Wednesday, 20 December 2006

Glowing gin tonic (quinine)

I know quinine mostly because of the fact that it makes gin tonic glow. But it has some other nice properties, too. Most important is its use to treat malaria. It also works with other medical conditions. I am just going to talk about its structure, though.



This is its structure as seen on Wikipedia. You notice the Methoxy-quinoline, the bicyclic system called quinuclidine, and methanol in between. There are a bunch of asymmetry centers. The most important one is at the methanol. If you change its configuration, you get quinidine.

Before you scroll down, you can exercise your 3-dimensional thinking. What does the bicyclic system look like? I have to admit that I did not get it. But I don't think it is so difficult.

This is the structure as PyMOL's Ray function makes it. The structure was first drawn in ChemSketch and the geometry optimised in ArgusLab.



We needed the 3-dimensional structure mostly for the quinuclidine. Now it can be seen that it is nothing but 3 cyclohexane rings in boat conformation.



The next question would be if the rings are really this ecliptical.
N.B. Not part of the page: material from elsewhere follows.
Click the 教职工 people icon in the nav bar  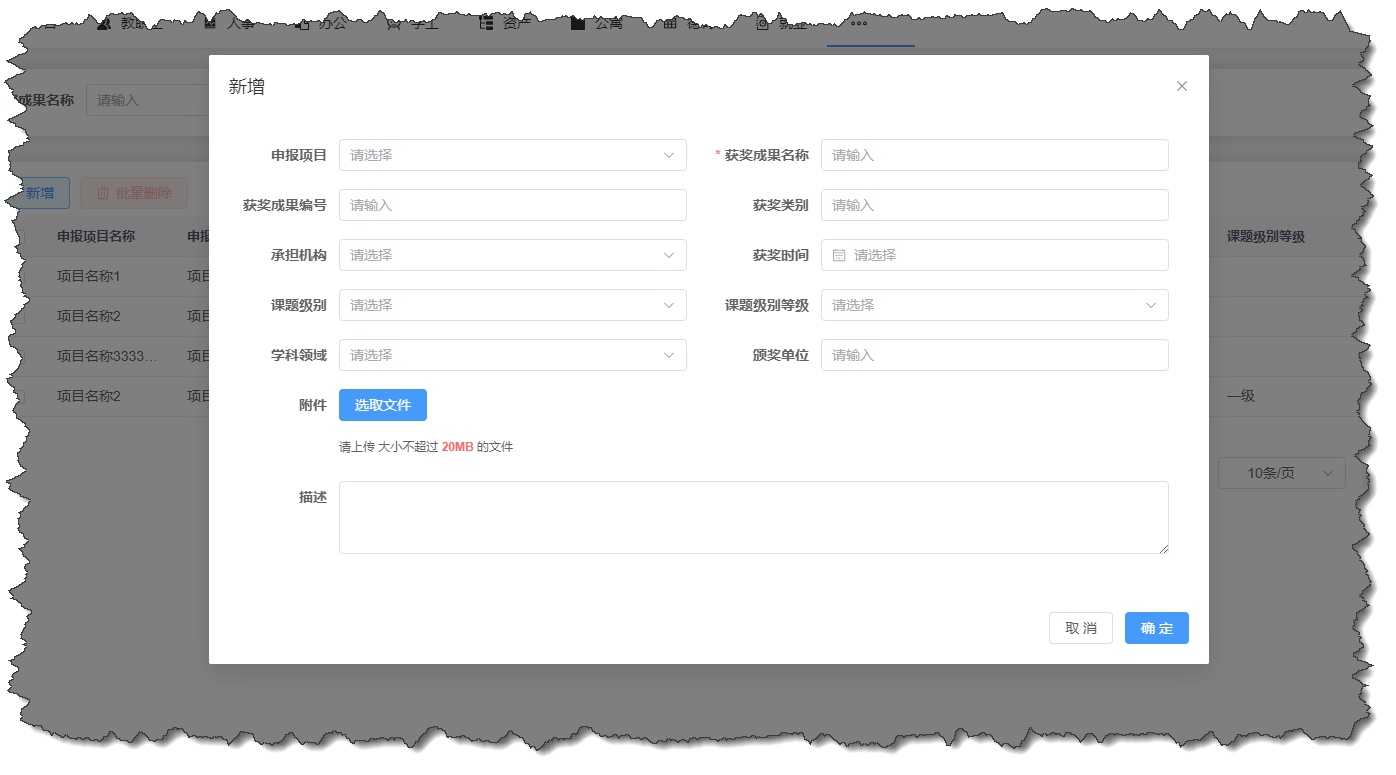point(105,23)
I don't know. It does not seem like you can make a chair in there but you could twist the rings. They were twisted after molecular modelling. But with quantum mechanics they became ecliptical. I would think that QM is more accurate than MM. But I have to admit that I could not really do a good calculation on my laptop since the molecule is fairly big.

2 comments:

Anonymous said...

Die 2-D Formel von Chinin (Wikipedia) ist richtig, deine 3-D Struktur ist aber falsch; das stereogene Zentrum am Chinuclidin, wo die Chinolin-hydroxymehtyl-Seitenkette angebracht ist, entspricht dem Chinidin (quasi equatorial). Somit hast Du "Epichinidin" gerechnet.

Die Konsequenz: Epi-chinidin hat eine intramolekulare H-Brücke von OH zu N, was bei den natürlichen Alkaloiden nicht der Fall ist.

Das X-ray von 9-epi-10,11-dihydrocinchonin ist mit der von dir gerechneten Struktur vergleichbar (CSD: XEXQEW; Enantiomer , 4, 389, 1999). Tatsächlich findet man die H-Brücke, und das Chinuclidin ist verdrillt, nicht ekliptisch.

Gruss Lukas

Felix said...

danke für die korrektur. ich habe die graphik aus wikipedia herausgenommen. wahrscheinlich sieht der artikel mit nur der klassischen formel auch am professionellsten aus.